TASK PROMPT. Only the pictures are to be omitted; every entry beneath should otherwise be duplicated exactly.

EXERCISE MATERIALS.
-.-.-

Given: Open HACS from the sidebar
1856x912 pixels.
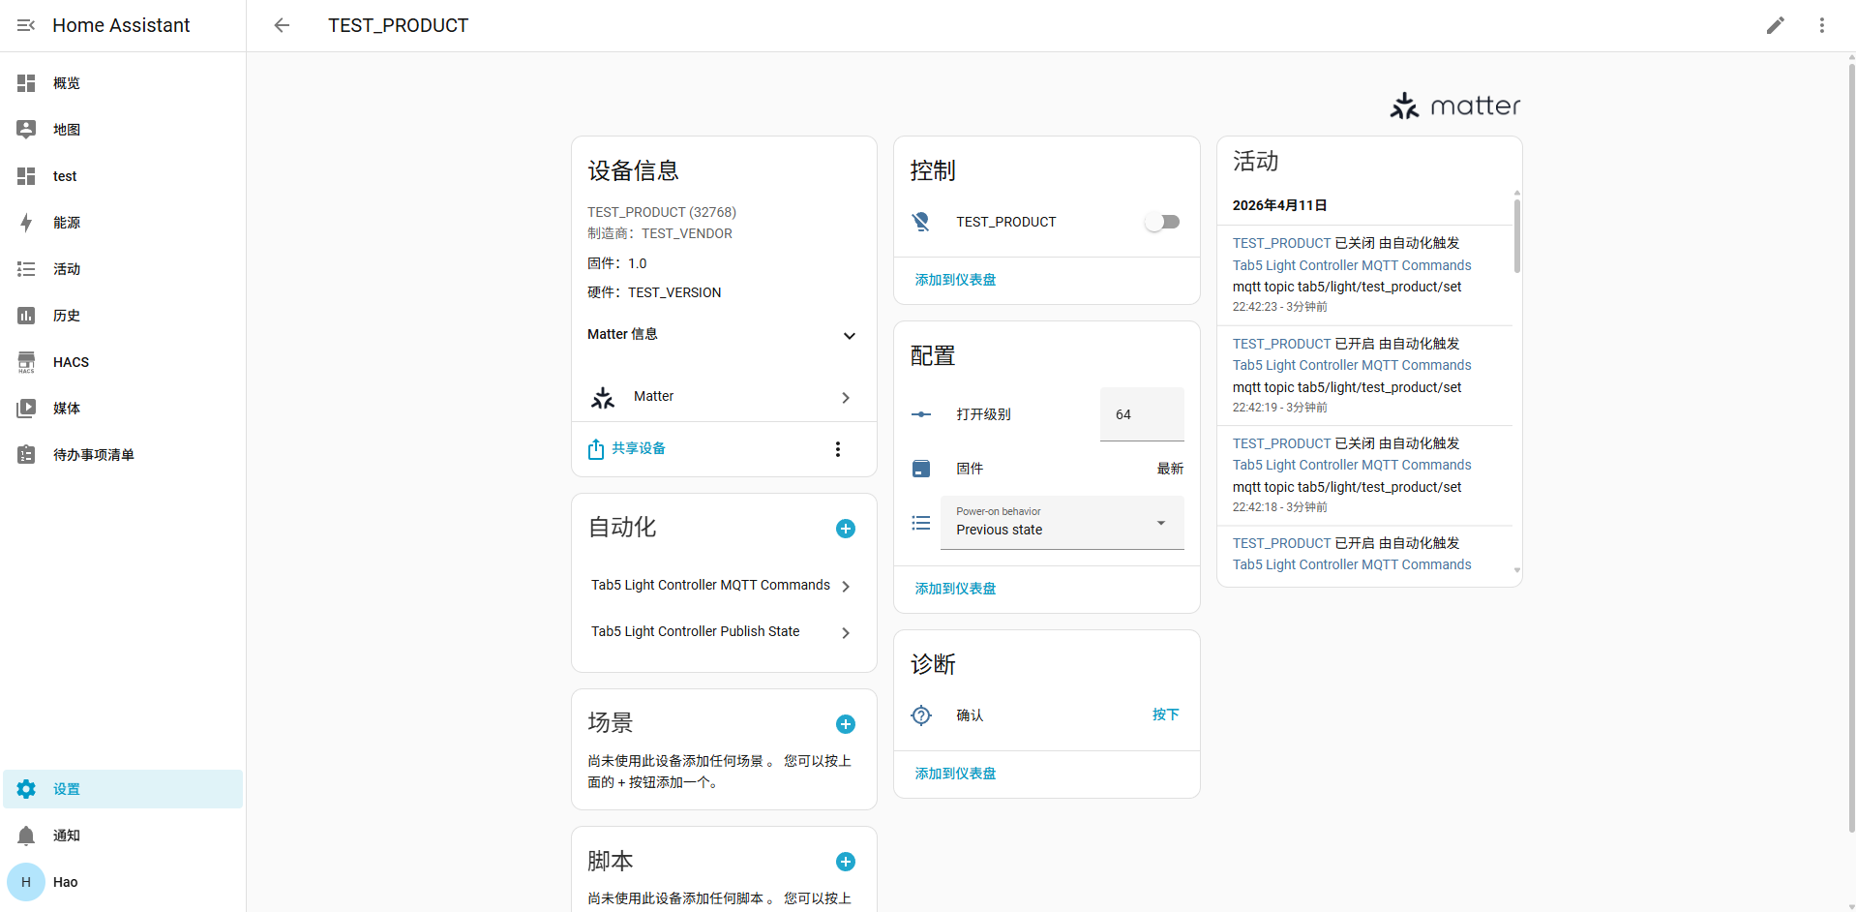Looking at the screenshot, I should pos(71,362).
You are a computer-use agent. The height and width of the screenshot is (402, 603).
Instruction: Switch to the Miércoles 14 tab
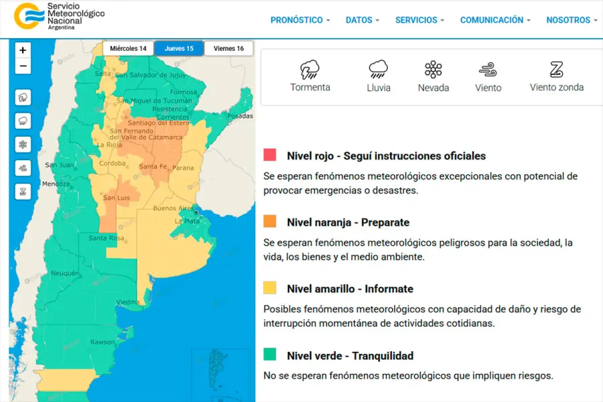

-.-.-

RESULT OF THE EXERCISE.
Given: Open HACS from the sidebar
1856x912 pixels.
Looking at the screenshot, I should pos(71,362).
You are a computer-use agent. The height and width of the screenshot is (402, 603).
Instruction: Switch to the Miércoles 14 tab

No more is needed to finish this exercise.